## Your instructions
Count the lines in the rows below that contain the word "should". Reply with the number alone.

## Working data
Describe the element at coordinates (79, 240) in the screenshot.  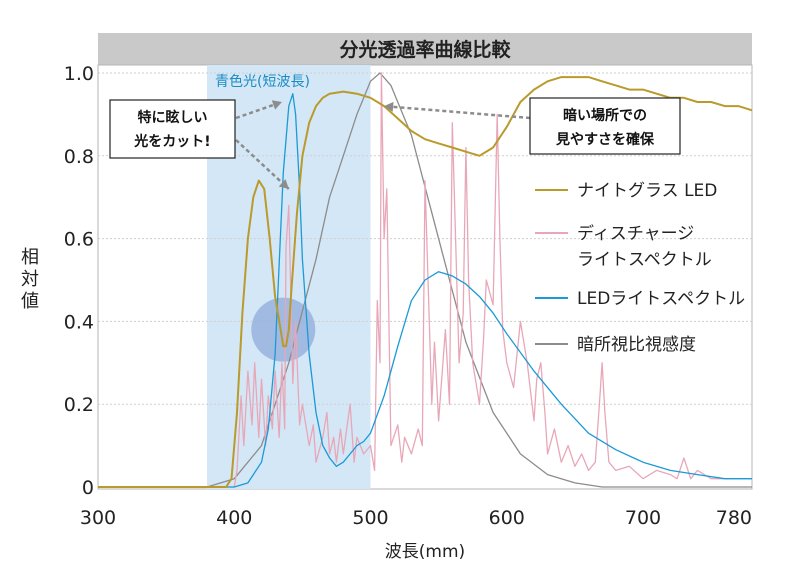
I see `y-tick-label-3: 0.6` at that location.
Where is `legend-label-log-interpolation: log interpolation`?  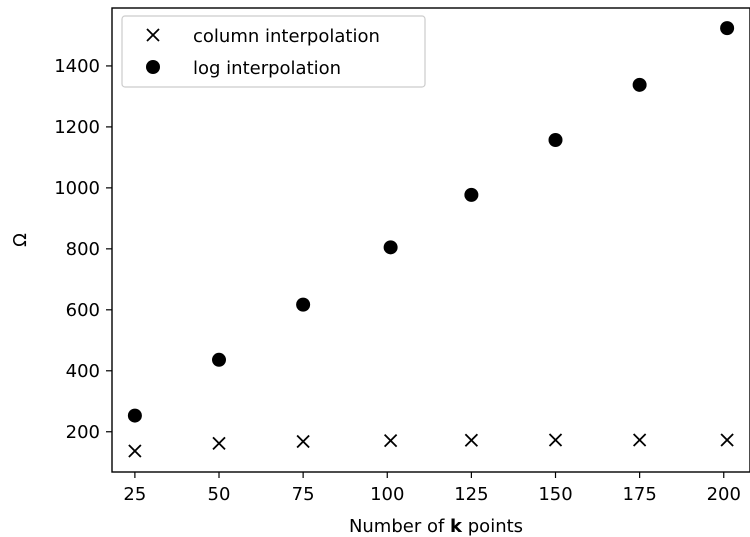 legend-label-log-interpolation: log interpolation is located at coordinates (267, 68).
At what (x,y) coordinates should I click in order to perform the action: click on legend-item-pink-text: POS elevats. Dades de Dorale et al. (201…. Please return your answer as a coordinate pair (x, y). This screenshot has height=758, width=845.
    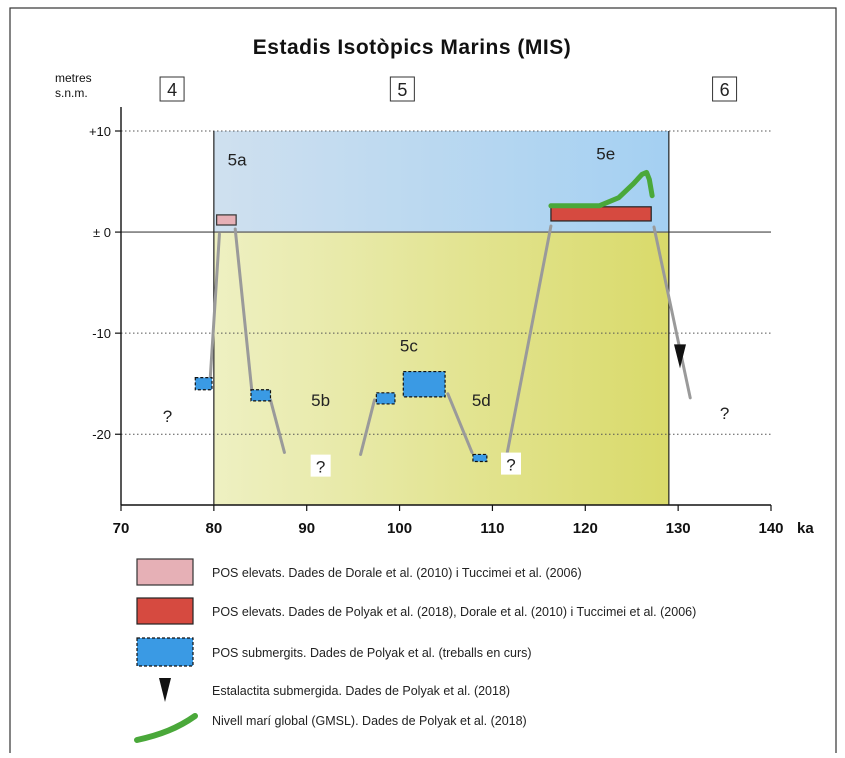
    Looking at the image, I should click on (397, 573).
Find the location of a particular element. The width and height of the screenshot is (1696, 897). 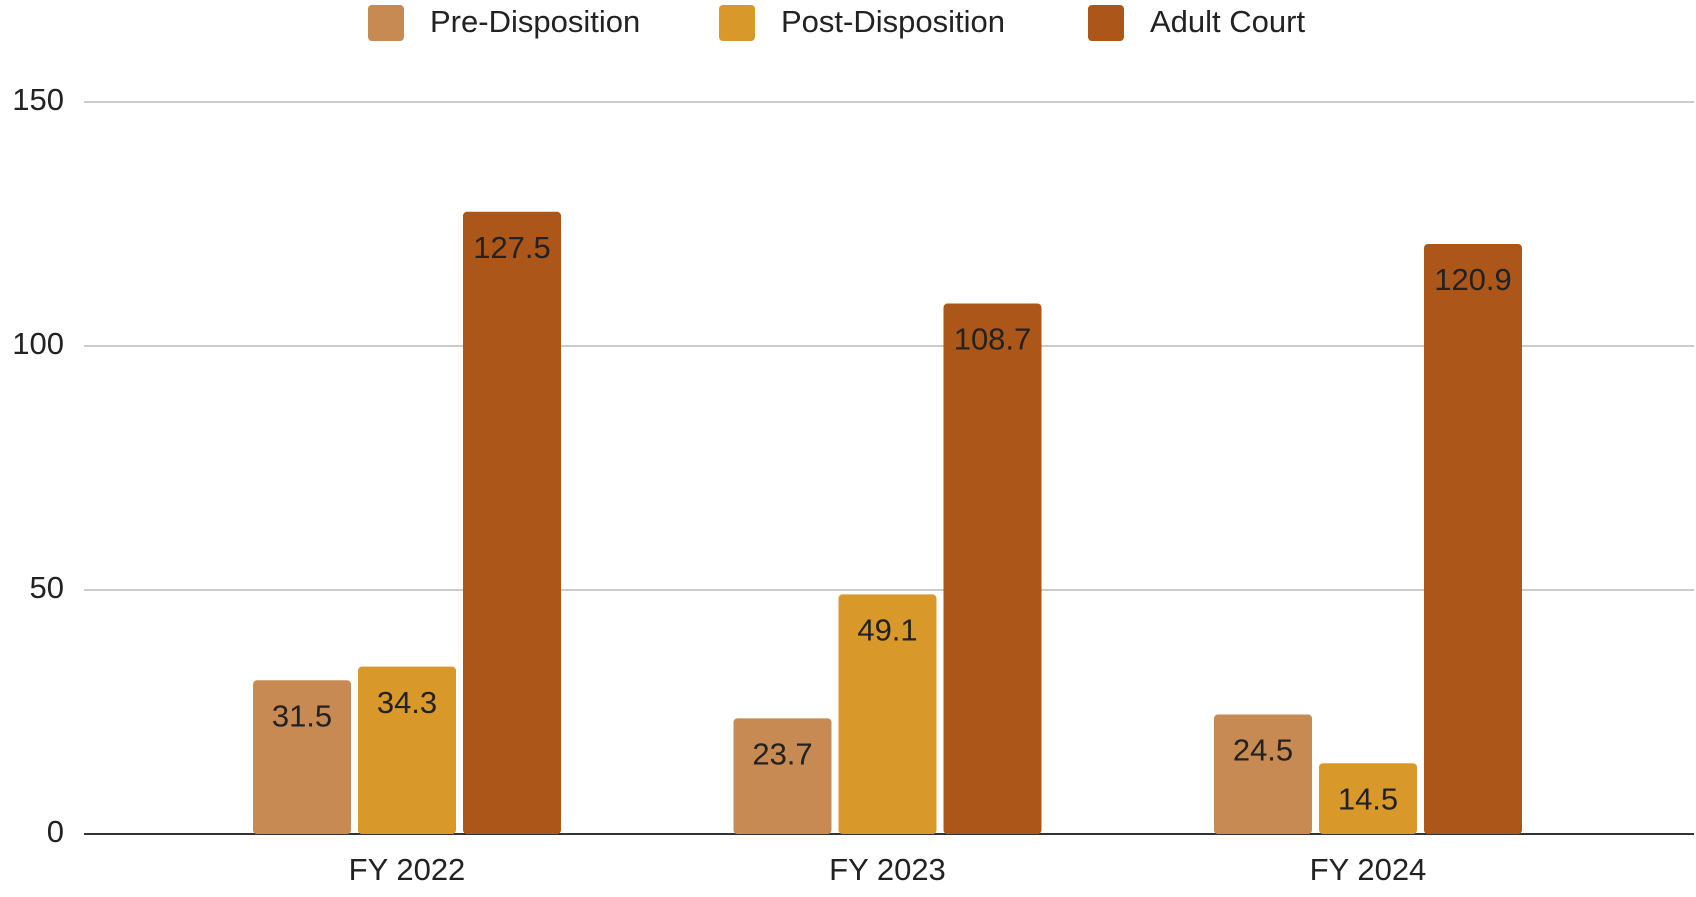

value-label: 127.5 is located at coordinates (512, 248).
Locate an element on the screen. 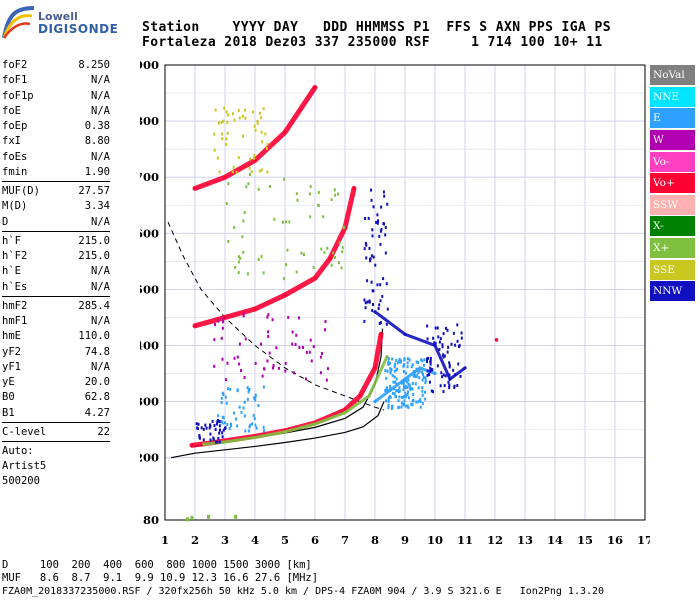 The image size is (700, 600). param-value: 3.34 is located at coordinates (97, 206).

## Expected output
2